== Exercise instructions ==
Output, exactly and in full, only the lines from the one containing "Select the vip权益设置 menu item" to the last line of the data. Pictures should not appear.

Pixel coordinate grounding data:
....

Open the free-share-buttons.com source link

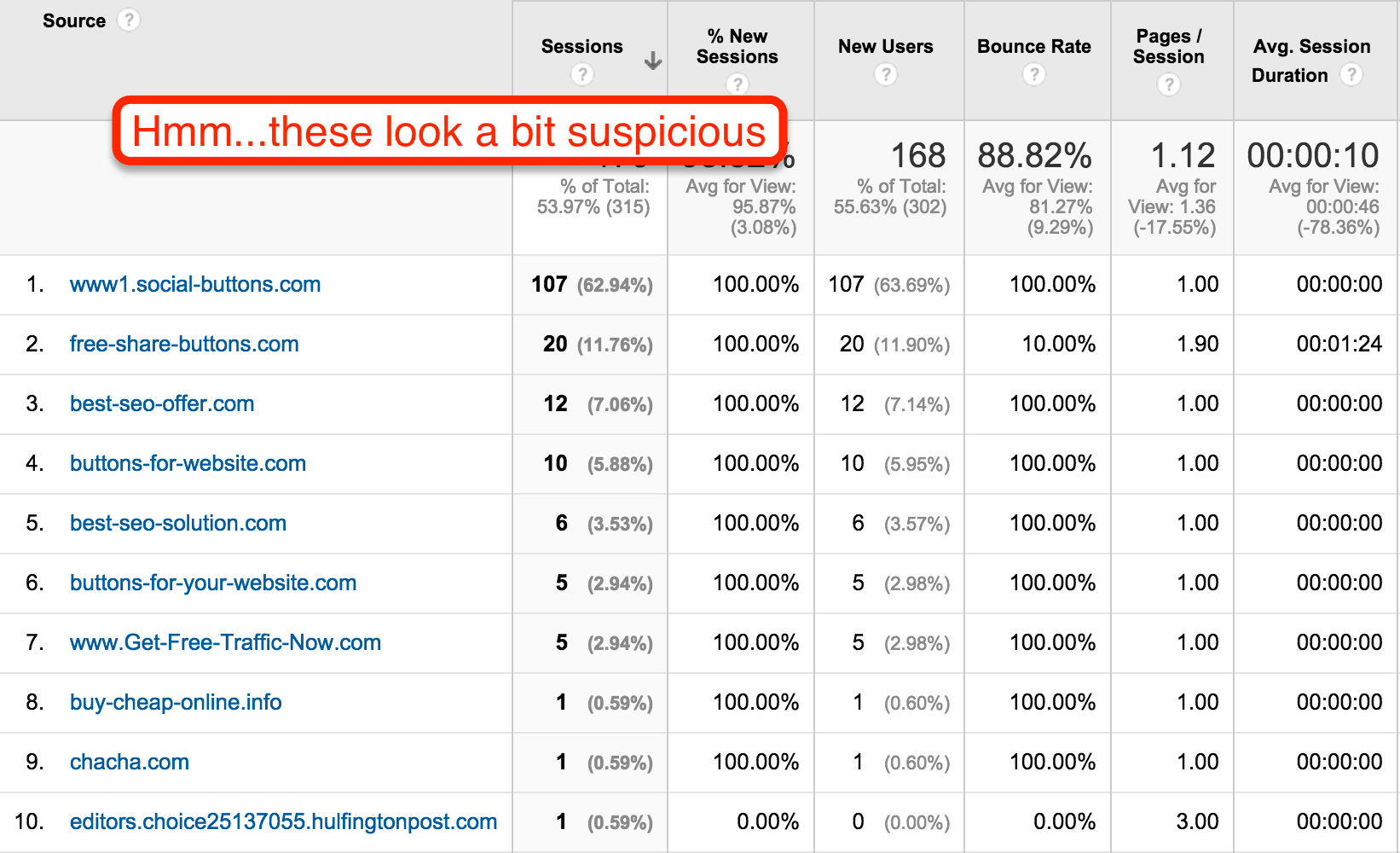(184, 344)
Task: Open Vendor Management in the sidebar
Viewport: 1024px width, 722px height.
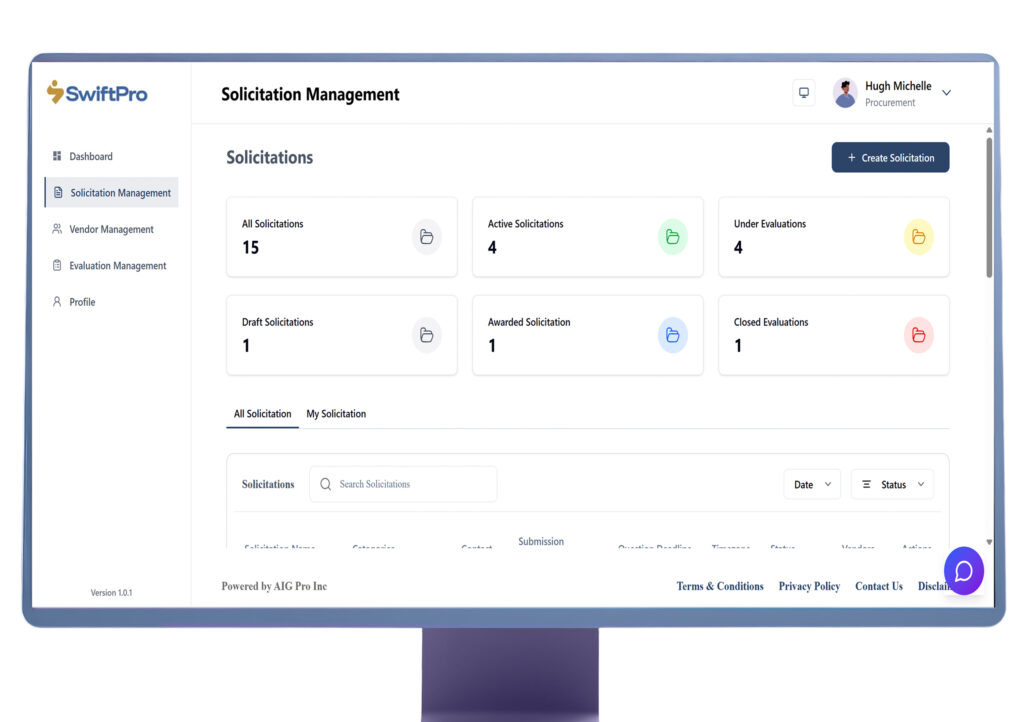Action: tap(111, 229)
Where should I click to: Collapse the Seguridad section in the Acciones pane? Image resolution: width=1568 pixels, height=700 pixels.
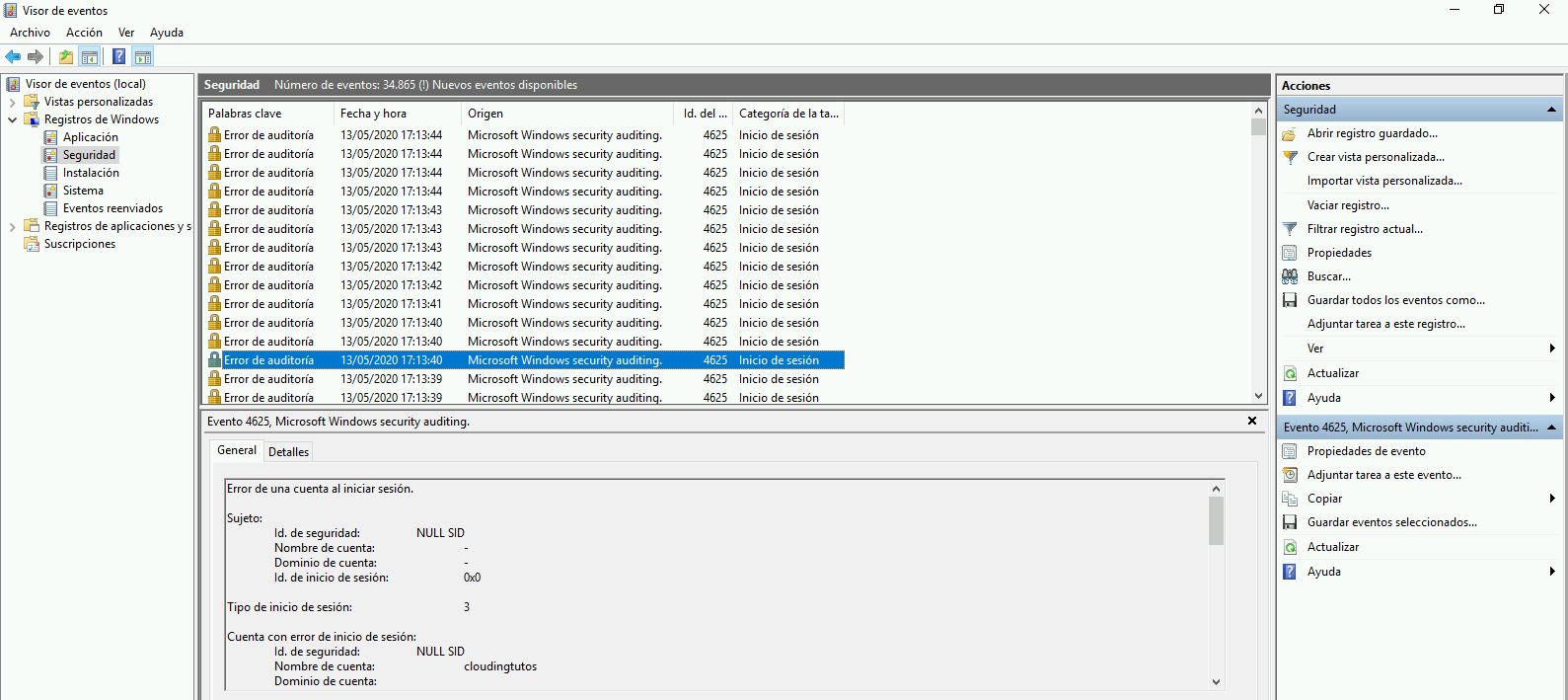(x=1551, y=110)
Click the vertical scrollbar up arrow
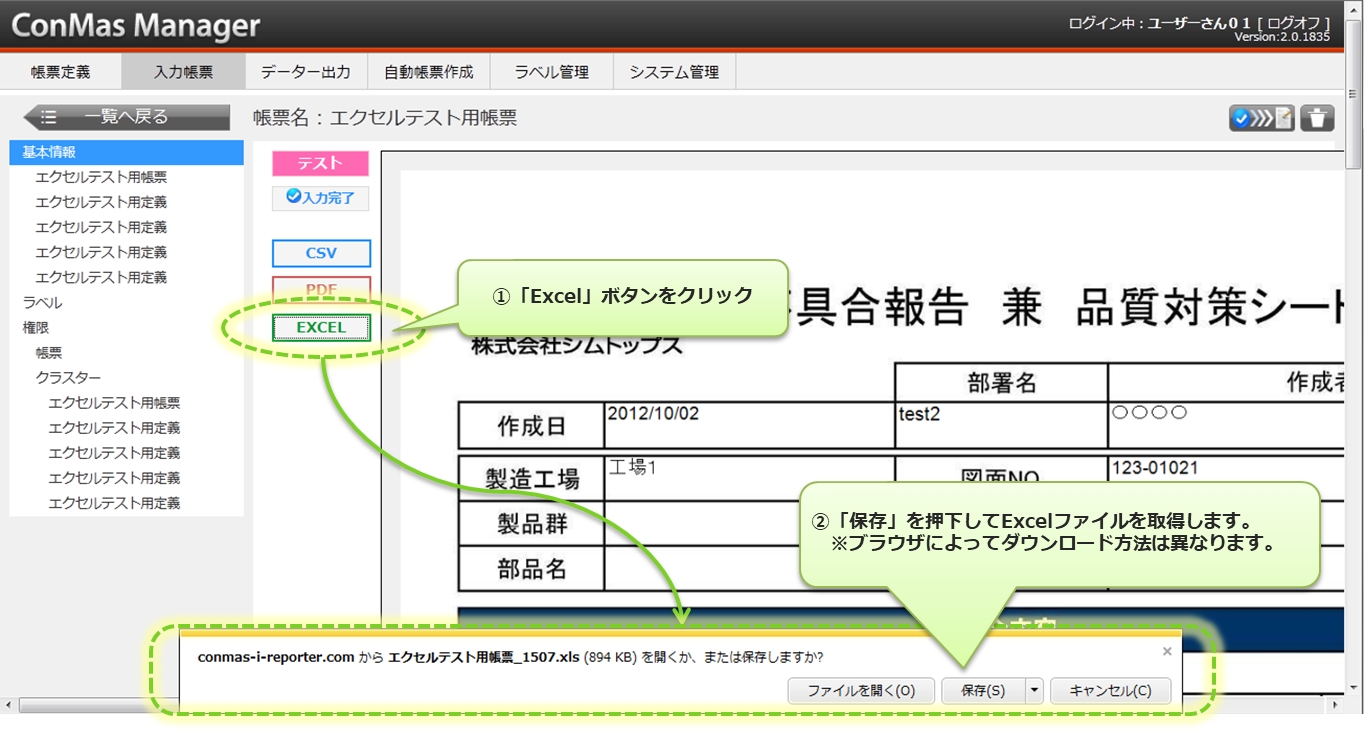 (x=1354, y=8)
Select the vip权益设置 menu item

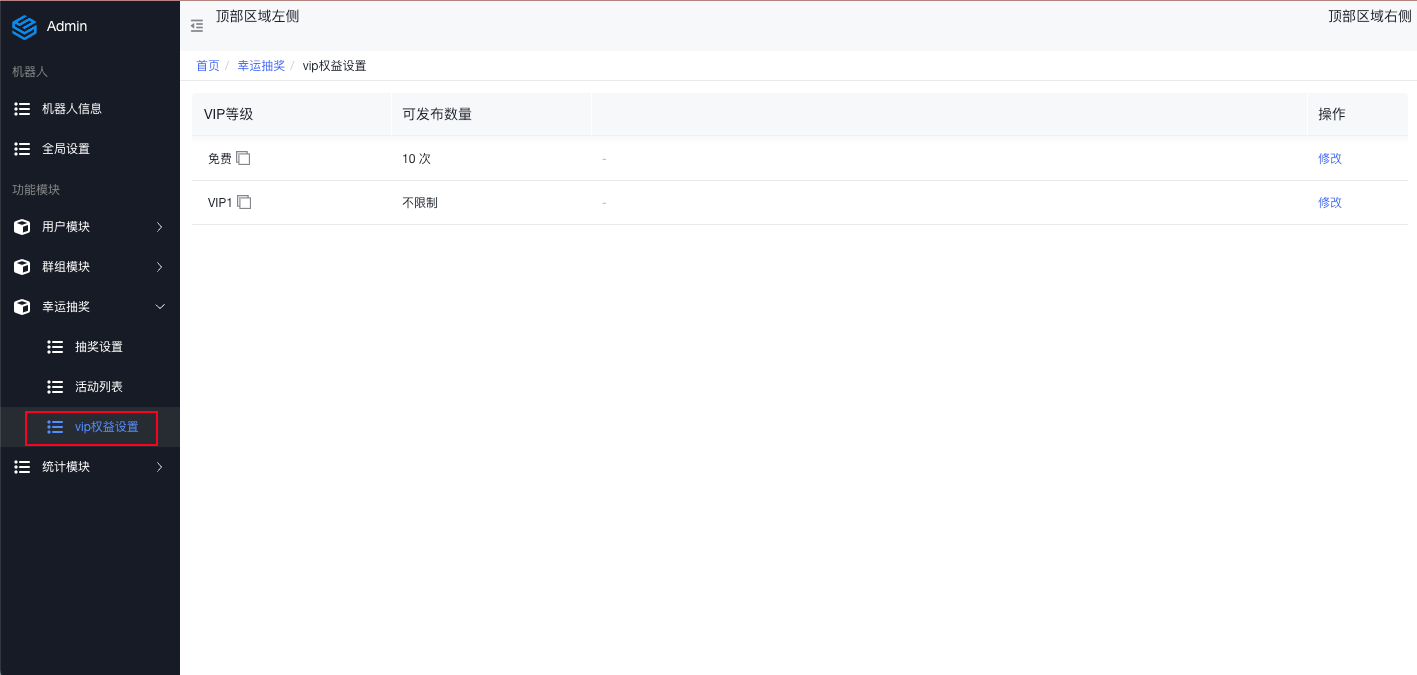click(x=106, y=427)
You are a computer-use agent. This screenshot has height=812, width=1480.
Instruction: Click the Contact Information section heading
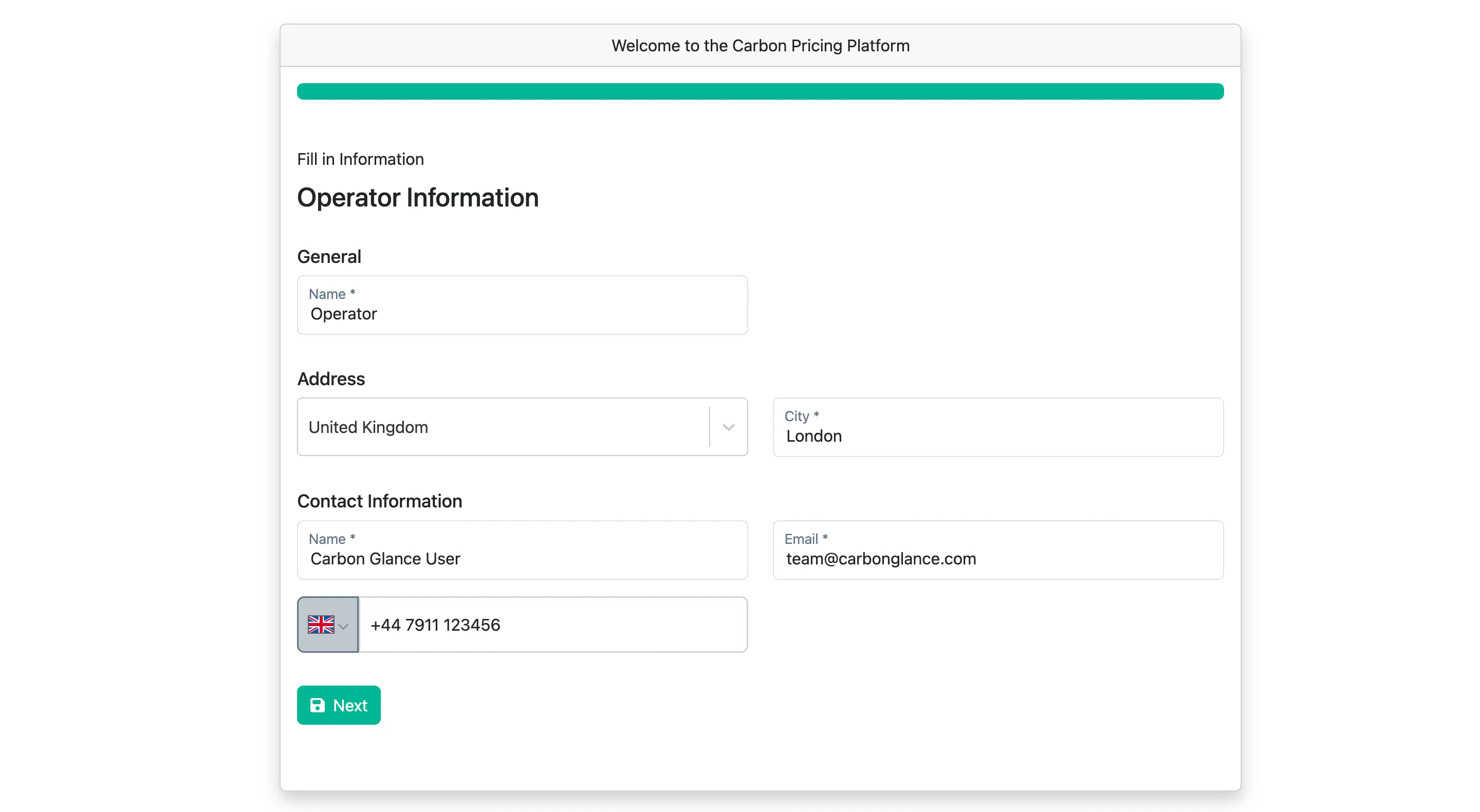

....

== Solution ==
Select the vip权益设置 menu item

click(x=106, y=427)
You are a computer-use agent. This screenshot has height=812, width=1480.
Instruction: Click the Contact Information section heading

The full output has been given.